(DATA EXCERPTS Opens)

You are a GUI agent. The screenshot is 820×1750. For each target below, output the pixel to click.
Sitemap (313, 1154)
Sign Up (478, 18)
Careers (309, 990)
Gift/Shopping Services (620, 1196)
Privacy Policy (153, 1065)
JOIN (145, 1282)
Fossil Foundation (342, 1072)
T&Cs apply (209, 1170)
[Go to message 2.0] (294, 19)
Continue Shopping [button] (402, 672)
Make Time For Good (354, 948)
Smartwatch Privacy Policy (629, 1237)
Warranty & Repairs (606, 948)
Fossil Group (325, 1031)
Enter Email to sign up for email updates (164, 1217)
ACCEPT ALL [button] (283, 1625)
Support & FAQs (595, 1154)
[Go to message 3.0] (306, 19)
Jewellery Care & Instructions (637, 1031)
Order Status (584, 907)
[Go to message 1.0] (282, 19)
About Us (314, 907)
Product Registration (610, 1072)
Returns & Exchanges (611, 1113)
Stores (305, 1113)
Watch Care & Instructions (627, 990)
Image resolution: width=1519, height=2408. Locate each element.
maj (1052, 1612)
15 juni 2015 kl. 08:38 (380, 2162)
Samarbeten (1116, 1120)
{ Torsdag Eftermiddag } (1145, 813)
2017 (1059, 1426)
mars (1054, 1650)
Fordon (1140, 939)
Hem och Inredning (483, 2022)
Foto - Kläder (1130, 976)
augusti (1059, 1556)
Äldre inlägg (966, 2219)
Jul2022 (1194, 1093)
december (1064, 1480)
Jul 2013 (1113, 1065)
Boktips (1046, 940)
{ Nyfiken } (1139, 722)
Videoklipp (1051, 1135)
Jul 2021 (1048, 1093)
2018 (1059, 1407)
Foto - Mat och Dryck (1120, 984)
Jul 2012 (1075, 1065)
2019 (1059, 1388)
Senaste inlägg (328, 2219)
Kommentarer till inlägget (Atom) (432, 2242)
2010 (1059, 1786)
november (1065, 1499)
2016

(DATA EXCERPTS Closes)

EXERCISE =
Please print out every record exactly as it is written.

EXERCISE OUTPUT =
You are a GUI agent. The screenshot is 820×1750. For each target below, output the pixel to click.
Sitemap (313, 1154)
Sign Up (478, 18)
Careers (309, 990)
Gift/Shopping Services (620, 1196)
Privacy Policy (153, 1065)
JOIN (145, 1282)
Fossil Foundation (342, 1072)
T&Cs apply (209, 1170)
[Go to message 2.0] (294, 19)
Continue Shopping [button] (402, 672)
Make Time For Good (354, 948)
Smartwatch Privacy Policy (629, 1237)
Warranty & Repairs (606, 948)
Fossil Group (325, 1031)
Enter Email to sign up for email updates (164, 1217)
ACCEPT ALL [button] (283, 1625)
Support & FAQs (595, 1154)
[Go to message 3.0] (306, 19)
Jewellery Care & Instructions (637, 1031)
Order Status (584, 907)
[Go to message 1.0] (282, 19)
About Us (314, 907)
Product Registration (610, 1072)
Returns & Exchanges (611, 1113)
Stores (305, 1113)
Watch Care & Instructions (627, 990)
Image resolution: width=1519, height=2408. Locate each element.
maj (1052, 1612)
15 juni 2015 kl. 08:38 (380, 2162)
Samarbeten (1116, 1120)
{ Torsdag Eftermiddag } (1145, 813)
2017 (1059, 1426)
mars (1054, 1650)
Fordon (1140, 939)
Hem och Inredning (483, 2022)
Foto - Kläder (1130, 976)
augusti (1059, 1556)
Äldre inlägg (966, 2219)
Jul2022 (1194, 1093)
december (1064, 1480)
Jul 2013 (1113, 1065)
Boktips (1046, 940)
{ Nyfiken } (1139, 722)
Videoklipp (1051, 1135)
Jul 2021 (1048, 1093)
2018 (1059, 1407)
Foto - Mat och Dryck (1120, 984)
Jul 2012 (1075, 1065)
2019 (1059, 1388)
Senaste inlägg (328, 2219)
Kommentarer till inlägget (Atom) (432, 2242)
2010 (1059, 1786)
november (1065, 1499)
2016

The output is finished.